Saturday, July 16, 2016

EA872 Weekly Blog Entry 9

"Leadership is the capacity to translate vision into reality." - Warren Bennis

I'd like to begin with this quote from Warren Bennis for this this week's reading of the chapter, Take Charge! The Leadership Agenda from Ross et al 's Enterprise Architecture as Strategy. The chapter discusses 9 symptoms of ineffective foundation for execution, any one of which could be a case for action. The chapter then lays out a leadership agenda by listing the steps to design or rethink your foundation of execution. It gives top ten leadership principles for building and exploiting your foundation.

Symptoms of ineffective foundation for execution are a customer query eliciting different answers, new regulations requiring major effort, difficulty achieving business agility and unprofitable growth initiatives, IT consistently being a bottleneck, different business process completing the same activity, information to make decisions not being available, employees moving data from one system to another, senior management dreading IT agenda discussions, and management unaware if it's getting value from IT.
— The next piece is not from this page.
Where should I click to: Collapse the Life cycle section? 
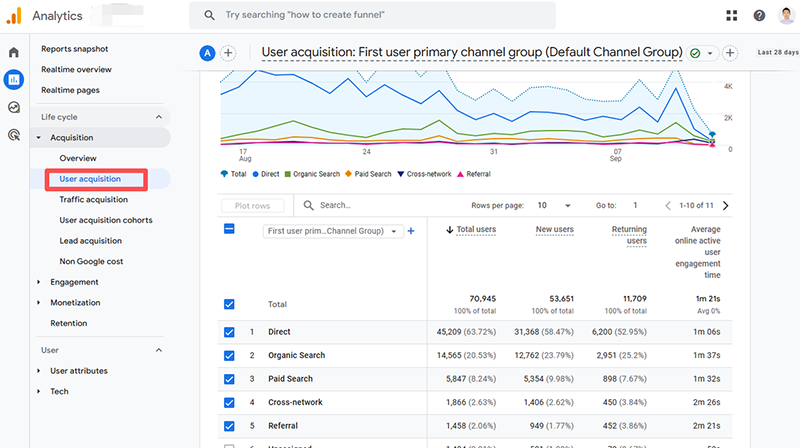tap(158, 117)
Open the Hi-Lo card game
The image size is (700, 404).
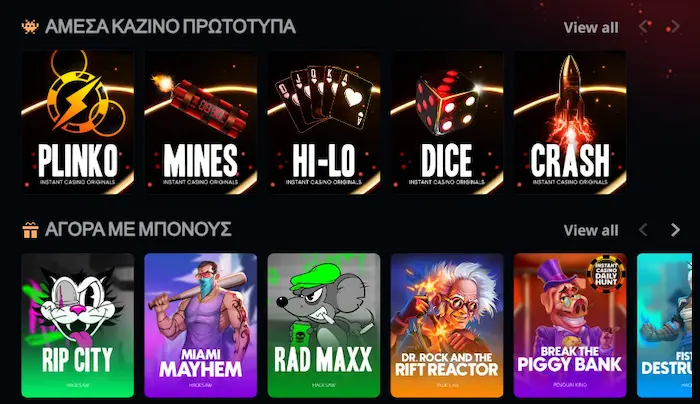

If the above are the symptoms for ineffective foundation, a common factor found in top performing organizations is the senior management involvement in enterprise architecture issues.

Leadership should take action to rethink or design a foundation for execution when faced with any of the symptoms listed above by defining an operating model, designing an enterprise architecture, setting priorities, designing and implementing an IT engagement model, and exploiting foundation for execution for growth.

The top ten principles are commitment to the foundation, initiating change from top and removing barriers, feeding the core and experimenting, using architecture as a compass and communication tool, not skipping stages while transitioning through enterprise architecture maturity stages, implementing the foundation one project at a time, not doing it alone and employing outsourcing, investing in people, awarding enterprise-wide thinking, and empowering employees with the foundation for execution.

References

Ross et al (2006). Enterprise architecture as a strategy: Creating a foundation for business execution.